— Доброе утро, — сказал я через плечо, не выпуская из руки сковородку.
Она, не ответив, молча прошла к своему стулу, села и отхлебнула сок, не глядя ни на меня, ни на мальчиков. Я жарил бекон.
— Привет, мам, — сказал Уолли.
Она не откликнулась.
Меня начало мутить от запаха горящего жира.
— Налей мне кофе, — произнесла Мери, глядя прямо перед собой, незнакомым голосом.
— Сейчас.
Я снял сковороду с огня, сделал чашку растворимого кофе без молока и поставил перед ней.
— Дети, — сказала она, — пойдите в вашу комнату с книжками, почитайте до завтрака.
— Но почему? — спросил Виктор.
— Потому что я так хочу.
— Мы в чём-нибудь провинились? — спросил Уолли.
— Нет, дорогой, просто я хочу поговорить с папой.
Я сжался в комок и захотел раствориться в воздухе или сорваться с места, выбежать на улицу и спрятаться в кустах.
— Вик, налей себе кофе и сядь.
Её голос звучал безжизненно, в нём не было сердитого выражения и вообще ничего не было. Она ни разу не посмотрела на меня. Мальчики вышли, захватив два комикса.
— Закройте дверь, — сказала Мери им вслед.
Я положил в чашку полную ложку кофе, залил кипятком, добавил сахар и молоко и сел напротив неё. Я знал, как чувствует себя человек на электрическом стуле.
— Послушай, Вик, — заговорила она, уставясь в чашку. — Я хочу сказать тебе кое-что, пока ещё владею собой достаточно, чтобы говорить об этом.
— Да что такое стряслось? Случилось что-нибудь?
— Да, Вик, случилось.
— Что же?
Её лицо оставалось бледным и отстранённым, она явно не видела ничего вокруг.
— Ну, говори, — храбро произнёс я.
— Тебе будет неприятно это услышать. — Её взгляд скользнул по моему лицу и вновь ушёл в сторону.
— Что именно будет мне неприятно?
От ужаса у меня внутренности сжались в комок, точь-в-точь как у тех взломщиков, о которых я разговаривал с полицейскими.
— Ты знаешь, я не терплю разговоров про то, кто как занимается любовью и вообще про секс. С тех пор как мы поженились, я никогда не говорила с тобой об этом.
— Это правда, — подтвердил я.
Она отпила глоток кофе. Кажется, ей было всё равно, кофе это или вода.

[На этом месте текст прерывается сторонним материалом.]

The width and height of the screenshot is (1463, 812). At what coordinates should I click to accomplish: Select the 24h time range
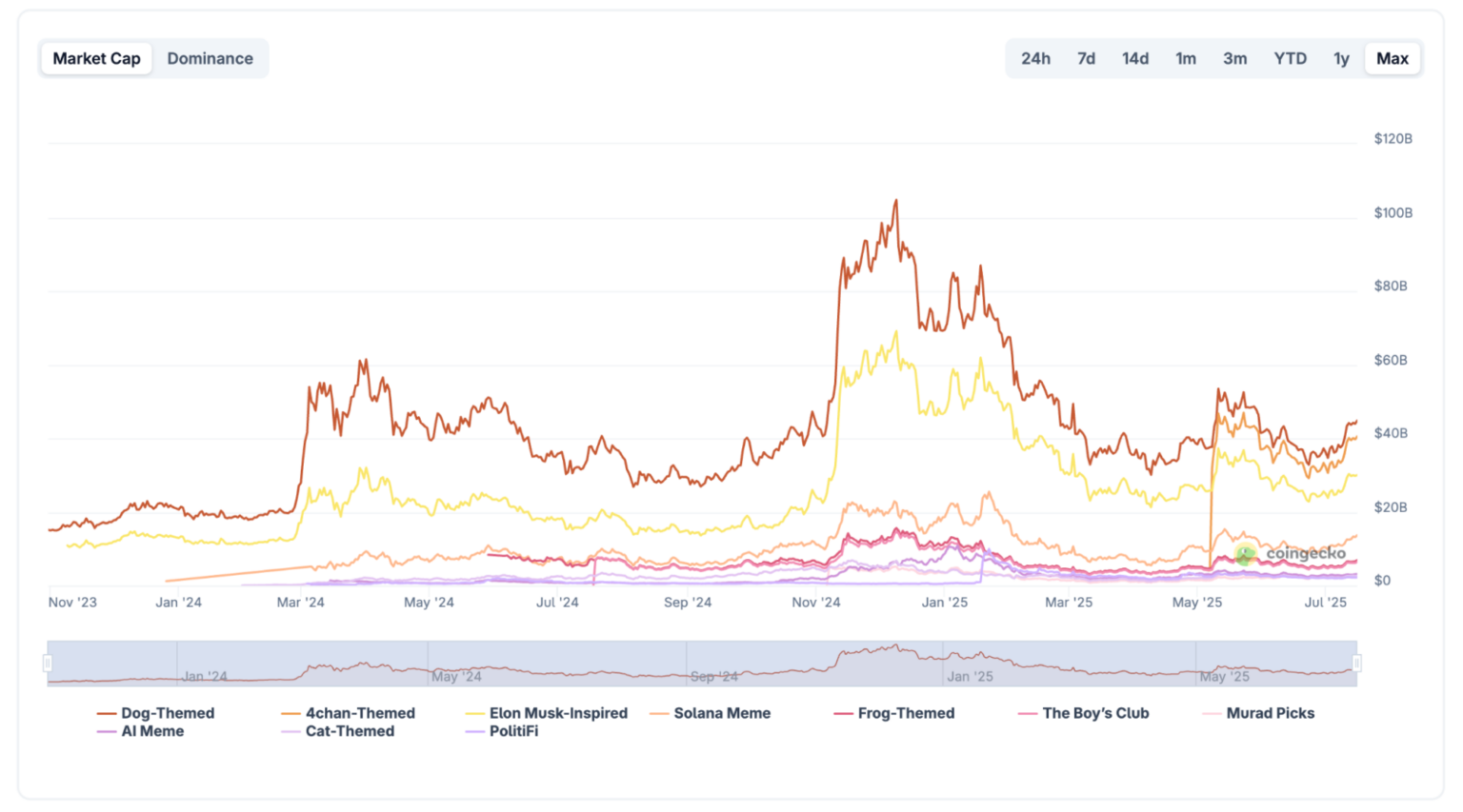click(x=1035, y=58)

— Дело в том, — продолжала она, — что я никогда не получала от этого удовольствия. Если хочешь знать, мне это всегда было противно.
— Противно — что?
— Противно заниматься с тобой любовью.
— Господи! — выдохнул я.
— Я ни одного разу не испытала при этом чего-нибудь приятного.
То, что я услышал, было уже достаточно неприятным, но я не сомневался, что главное ждёт меня ещё впереди.
— Прости, если это для тебя новость, — добавила она.
Язык у меня прилип к гортани. Я промолчал.
Она посмотрела мне в глаза, как будто что-то прикидывая, и вновь опустила взгляд.
— И я бы никогда не обмолвилась ни словом, если бы не сегодняшняя ночь.
Я с трудом выдавил:
— Что же произошло сегодня ночью?
— Сегодня ночью я поняла, ради чего люди занимаются этим.
— Вот как?!
— Да, именно так.
Я сидел неподвижно.
— Вик, Вик, дорогой! — Она вскочила и, подбежав ко мне, поцеловала так, что я задохнулся. — Как я тебе благодарна за эту ночь! Ты был великолепен, и я, я тоже! Мы были прекрасны сегодня ночью! И не гляди с таким изумлением. Ты можешь гордиться собой, ты был просто… просто невероятен! Я тебя люблю, люблю, люблю! Теперь, когда ты знаешь, что мне нужно, теперь, когда ты нашёл… когда ты нашёл… меня, теперь у нас всё будет замечательно!
Она отошла от меня и села. Неожиданно слёзы потекли по её щекам и, улыбнувшись сквозь слёзы, она сказала:
— Правда хорошо, что я тебе сказала?
— Да, — проговорил я. — О да.
Я встал и, чтобы она не видела моего лица, отошёл к плите. В окно я увидел Джерри. Он шёл через лужайку с утренней газетой под мышкой. На ходу он слегка раскачивался, изображая всем видом торжество. По лестнице он взлетел, перескакивая через ступеньку.